# Instruction:
Swap "GUI agent" for "interface agent" throughout the records below and leave everything else unchanged.

(Rows from a dataset)
######

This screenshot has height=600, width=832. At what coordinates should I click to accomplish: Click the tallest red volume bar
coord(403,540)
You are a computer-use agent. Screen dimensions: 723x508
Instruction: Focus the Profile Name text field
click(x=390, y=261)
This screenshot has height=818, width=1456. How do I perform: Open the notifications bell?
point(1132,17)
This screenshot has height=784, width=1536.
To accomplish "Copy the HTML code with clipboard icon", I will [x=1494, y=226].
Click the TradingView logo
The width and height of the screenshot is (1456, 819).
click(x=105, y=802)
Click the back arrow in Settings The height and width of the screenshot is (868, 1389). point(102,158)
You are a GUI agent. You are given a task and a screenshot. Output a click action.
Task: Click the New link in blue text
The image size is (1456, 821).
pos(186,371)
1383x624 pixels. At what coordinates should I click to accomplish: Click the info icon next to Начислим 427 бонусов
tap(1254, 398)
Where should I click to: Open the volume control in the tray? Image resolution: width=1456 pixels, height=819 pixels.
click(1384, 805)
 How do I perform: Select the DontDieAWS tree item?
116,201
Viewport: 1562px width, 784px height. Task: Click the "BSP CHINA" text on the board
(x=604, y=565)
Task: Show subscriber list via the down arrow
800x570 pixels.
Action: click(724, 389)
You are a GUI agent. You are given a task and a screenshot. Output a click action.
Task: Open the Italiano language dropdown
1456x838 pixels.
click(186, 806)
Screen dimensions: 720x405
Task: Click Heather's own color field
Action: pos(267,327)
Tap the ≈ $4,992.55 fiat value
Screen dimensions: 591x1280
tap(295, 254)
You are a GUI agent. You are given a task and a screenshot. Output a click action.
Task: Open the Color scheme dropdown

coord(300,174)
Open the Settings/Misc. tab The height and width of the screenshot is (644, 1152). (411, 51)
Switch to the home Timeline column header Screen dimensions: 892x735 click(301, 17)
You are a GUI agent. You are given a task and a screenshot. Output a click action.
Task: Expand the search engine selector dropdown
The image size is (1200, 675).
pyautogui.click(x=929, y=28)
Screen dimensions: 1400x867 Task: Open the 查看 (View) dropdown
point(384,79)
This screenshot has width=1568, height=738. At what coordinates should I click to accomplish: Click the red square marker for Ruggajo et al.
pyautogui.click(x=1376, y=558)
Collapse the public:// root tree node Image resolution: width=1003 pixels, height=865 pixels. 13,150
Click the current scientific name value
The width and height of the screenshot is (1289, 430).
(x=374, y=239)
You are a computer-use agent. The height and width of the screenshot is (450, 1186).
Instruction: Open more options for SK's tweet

######

# Task solution:
This screenshot has height=600, width=832. At what coordinates should I click to accomplish: Click the tallest red volume bar
coord(403,540)
You are a computer-use agent. Screen dimensions: 723x508
Instruction: Focus the Profile Name text field
click(x=390, y=261)
This screenshot has height=818, width=1456. How do I perform: Open the notifications bell?
point(1132,17)
This screenshot has height=784, width=1536.
To accomplish "Copy the HTML code with clipboard icon", I will [x=1494, y=226].
Click the TradingView logo
The width and height of the screenshot is (1456, 819).
click(x=105, y=802)
Click the back arrow in Settings The height and width of the screenshot is (868, 1389). point(102,158)
You are a interface agent. You are given a task and a screenshot. Output a click action.
Task: Click the New link in blue text
The image size is (1456, 821).
pos(186,371)
1383x624 pixels. At what coordinates should I click to accomplish: Click the info icon next to Начислим 427 бонусов
tap(1254, 398)
Where should I click to: Open the volume control in the tray? Image resolution: width=1456 pixels, height=819 pixels.
click(1384, 805)
 How do I perform: Select the DontDieAWS tree item?
116,201
Viewport: 1562px width, 784px height. Task: Click the "BSP CHINA" text on the board
(x=604, y=565)
Task: Show subscriber list via the down arrow
800x570 pixels.
Action: click(724, 389)
You are a interface agent. You are given a task and a screenshot. Output a click action.
Task: Open the Italiano language dropdown
1456x838 pixels.
click(186, 806)
Screen dimensions: 720x405
Task: Click Heather's own color field
Action: pos(267,327)
Tap the ≈ $4,992.55 fiat value
Screen dimensions: 591x1280
tap(295, 254)
You are a interface agent. You are given a task and a screenshot. Output a click action.
Task: Open the Color scheme dropdown

coord(300,174)
Open the Settings/Misc. tab The height and width of the screenshot is (644, 1152). (411, 51)
Switch to the home Timeline column header Screen dimensions: 892x735 click(301, 17)
You are a interface agent. You are given a task and a screenshot. Output a click action.
Task: Expand the search engine selector dropdown
The image size is (1200, 675).
pyautogui.click(x=929, y=28)
Screen dimensions: 1400x867 Task: Open the 查看 (View) dropdown
point(384,79)
This screenshot has width=1568, height=738. At what coordinates should I click to accomplish: Click the red square marker for Ruggajo et al.
pyautogui.click(x=1376, y=558)
Collapse the public:// root tree node Image resolution: width=1003 pixels, height=865 pixels. 13,150
Click the current scientific name value
The width and height of the screenshot is (1289, 430).
(x=374, y=239)
You are a computer-use agent. The height and width of the screenshot is (450, 1186).
Instruction: Open more options for SK's tweet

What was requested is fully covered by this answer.